"We tried to say that there is structural discrimination...but (Justice Minister Beatrice Ask) kept referring to individual responsibilities," Foujan Rouzbeh, one of the organixers, said at a press conference after the meeting.
"I also said that under this government, we've gotten the impression that that this type of crime has increased," she added.
A heavily pregnant Swedish woman wearing a hijab on Friday reported being assaulted as she approached her car in the Stockholm suburb of Farsta.
The man who attacked her made a reference to the veil she was wearing, she said. Police are currently searching for witnesses to the incident, which is being treated as a hate crime.
Her claims prompted an outpouring of solidarity on social media sites, with some 4,000 Twitter users of different faiths posting pictures of themselves wearing headscarves on Monday, according to activists.
Leftist politicians and celebrities were among those supporting the campaign.
On Instagram, just over 130 people had posted pictures of themselves with their heads covered on Tuesday, and on Facebook around 8,600 people had joined the group "The hijab outcry" (hijabuppropet).

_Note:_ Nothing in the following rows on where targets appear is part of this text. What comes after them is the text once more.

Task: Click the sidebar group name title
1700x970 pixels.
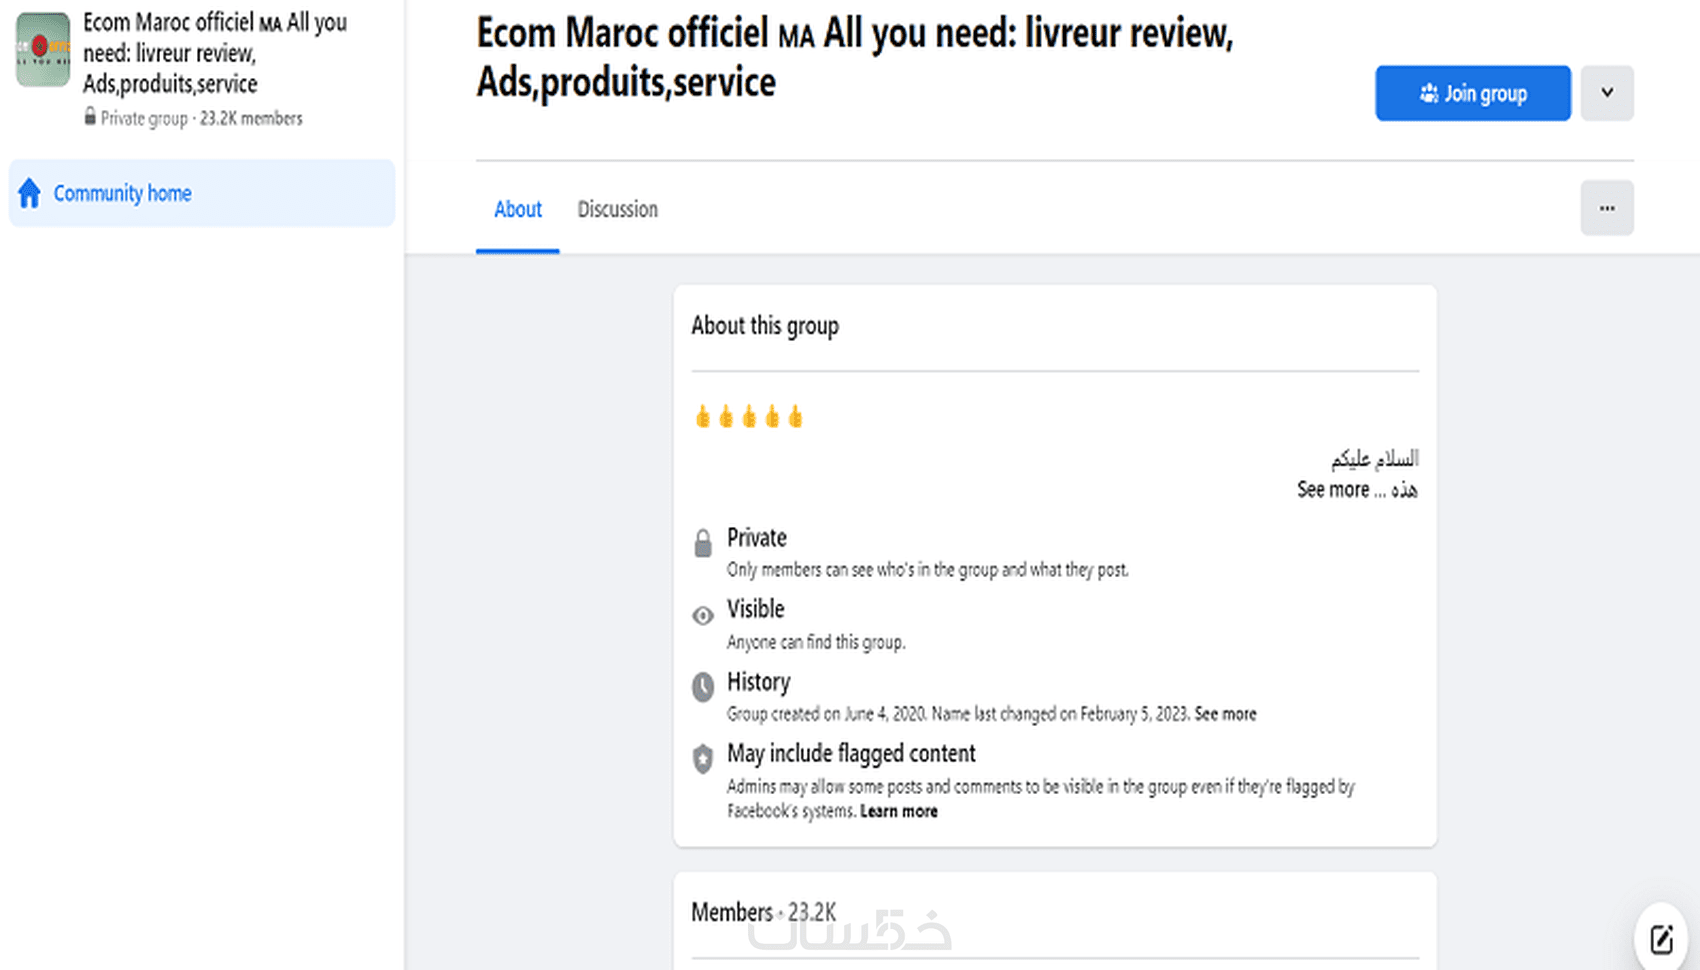Action: click(214, 53)
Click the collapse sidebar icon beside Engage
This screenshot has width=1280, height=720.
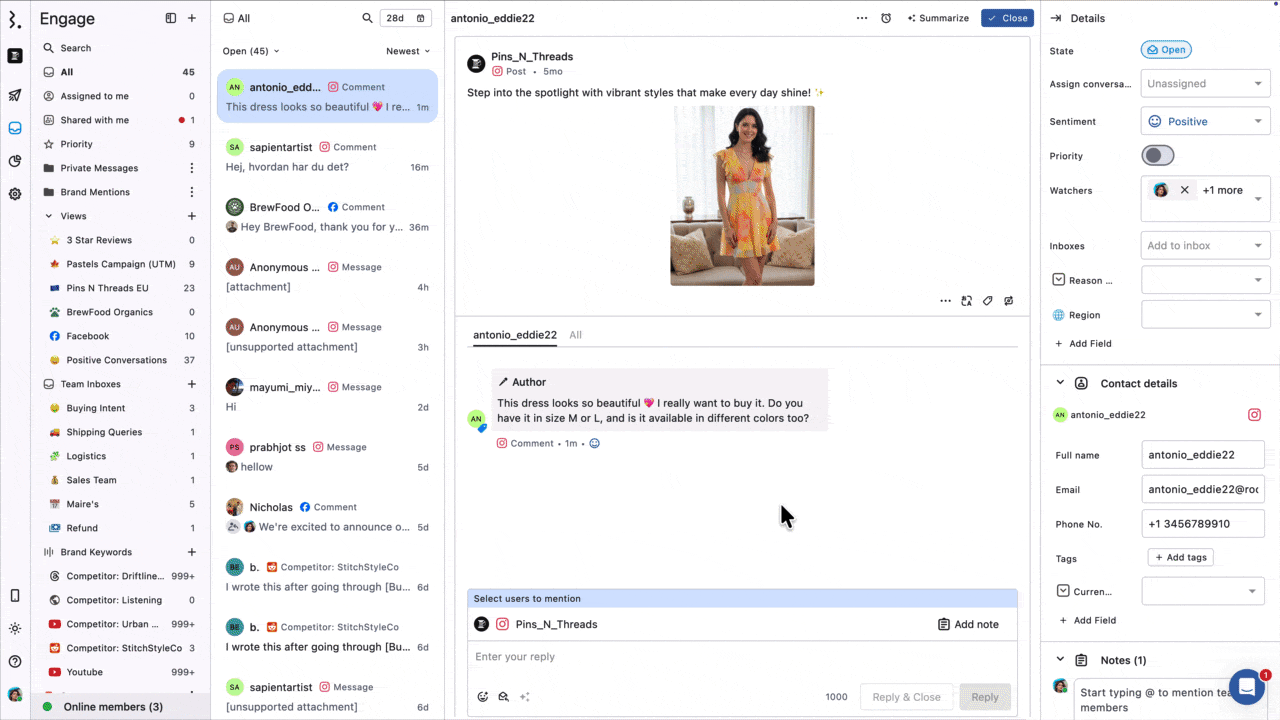[171, 18]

A demonstration was scheduled to be held in Stockholm on Thursday to support Muslim women's right to wear the hijab in public.
Activists who attended the meeting with Justice Minister Ask said they had also demanded that a commission look into the problem of violence against the women who wear it.
The minister told tabloid Expressen that it was "important to listen," but declined to wear a headscarf herself.